Das noch zu offenbarende Wort Gottes muss also auch deutlich machen, dass die Gerechtigkeit Gottes existiert und wirkt, auch wenn sie in dieser Welt oftmals bis zur Unkenntlichkeit verstümmelt ankommt. Die Ankündigung eines göttlichen Gerichts, das diese göttliche Gerechtigkeit am Ende der Zeit für alle sichtbar wiederherstellen wird, muss Bestandteil einer Offenbarung sein. Dass von dieser Ankündigung heute vor allem die Bilder der Strafe und Rache gegen die (Welt der) Gottlosen im Bewusstsein der Gläubigen verfangen haben und einige christliche Gemeinschaften sogar ihre ganze Verkündigung auf die Erwartung dieses Strafgerichts aufbauen, sollte uns allerdings zu denken geben. Unsere Wünsche und Erwartungen in dieser Hinsicht zeigen uns, dass wir in unserer Erkenntnis nicht viel weiter als die drei Freunde Hiobs gekommen sind und unser Weg trotz der zwischenzeitigen Offenbarung des Wortes und unserer Erlösung offensichtlich noch sehr weit ist.
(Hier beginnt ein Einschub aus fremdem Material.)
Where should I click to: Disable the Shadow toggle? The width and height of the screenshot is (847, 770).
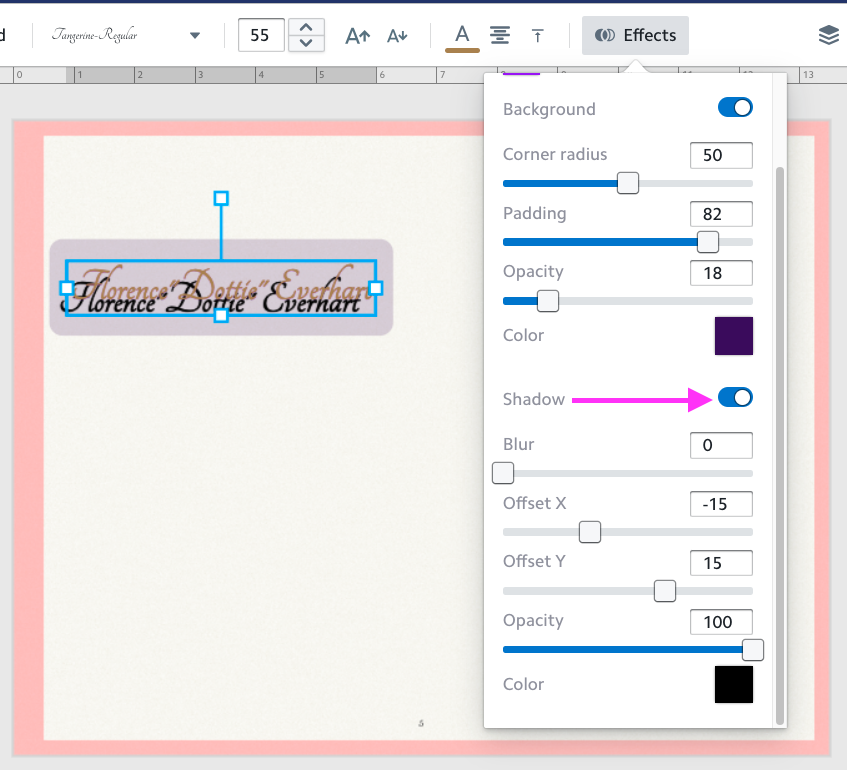click(735, 398)
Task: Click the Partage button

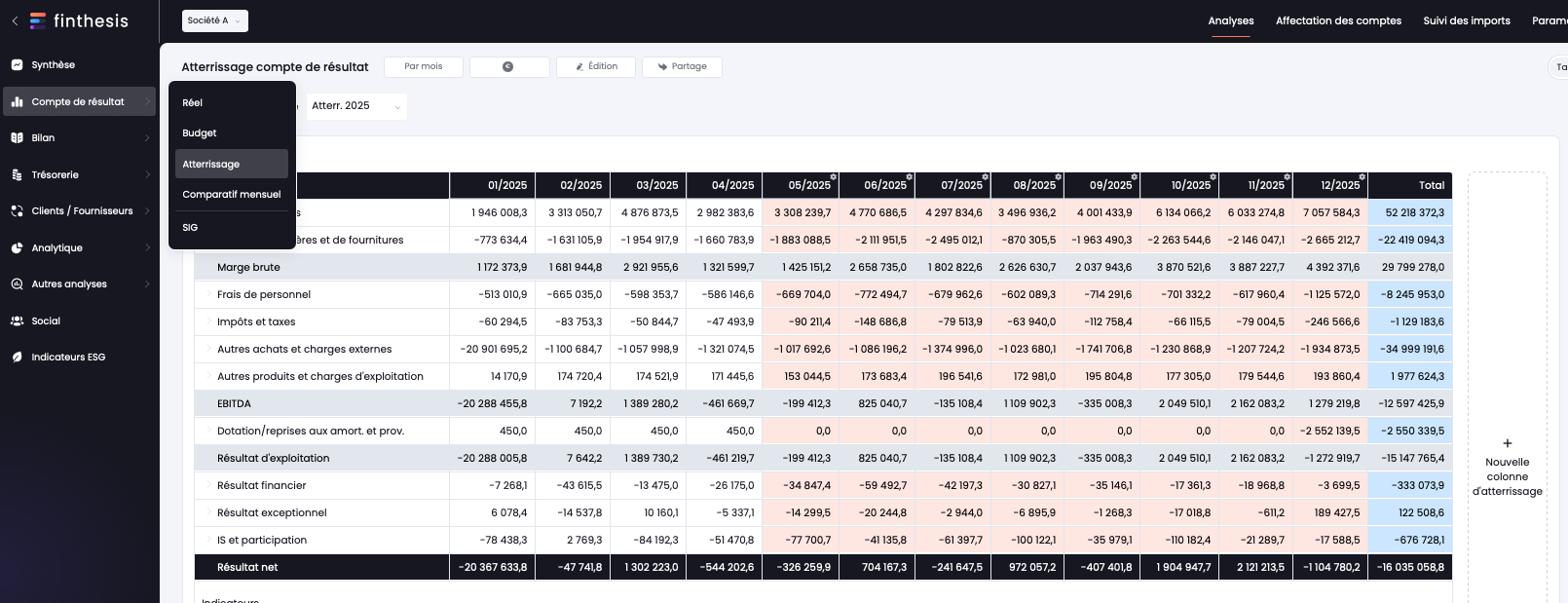Action: click(682, 66)
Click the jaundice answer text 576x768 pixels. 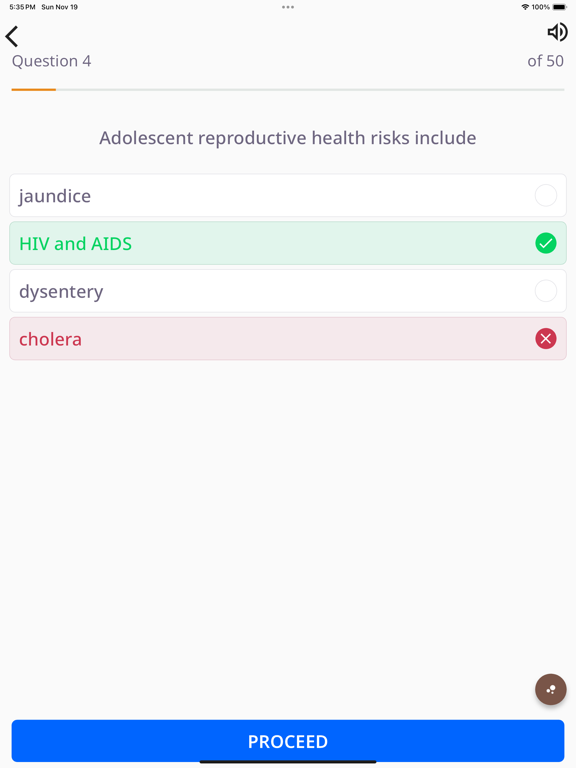(55, 196)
Warum sind wir aber nach all der Zeit nicht weitergekommen?

Auch das sehen wir an Hiob. Wir kämpfen genau wie Hiob mal erfolgreich mal verzweifelt um unsere bloße Existenz. Ob unser Leben hier auf diesem Planeten nun real oder nur durch diffuse Ängste bedroht wird, macht dabei keinen Unterschied. Der Sämann sät und bald überwuchern die Dornen des Lebens die Pracht. Wir brauchen daher einen Gott, der uns diese innere Stimme, seinen Geist, immer wieder hören lässt und immer wieder spüren lässt, dass wir nicht alleine gehen. Die Welt braucht also einen aufdringlichen Gott, der seinen Kindern nachgeht; wir brauchen aber auch etwas in dieser Welt, das uns regelmäßig wieder wegzerrt vom lauten Getöse derselben, damit wir die sanfte Stimme des Vaters wieder wahrnehmen können. Zusätzlich zu einem offenbarten Wort wird also auch eine Gemeinde notwendig sein, die die erforderlichen Freiräume organisiert und den Laden zusammen hält, eine Gemeinde die sicht-, hör- und vor allem spürbare Orientierung bietet in einer orientierungslosen Welt (der tätige Glaube, von dem Jakobus spricht) und eine Gemeinde, die sich vertrauensvoll an ihrem Gott festhält um nicht immer wieder zurückzufallen auf das eigene, auf diese Welt begrenzte, in dieser Welt angekettete Ich.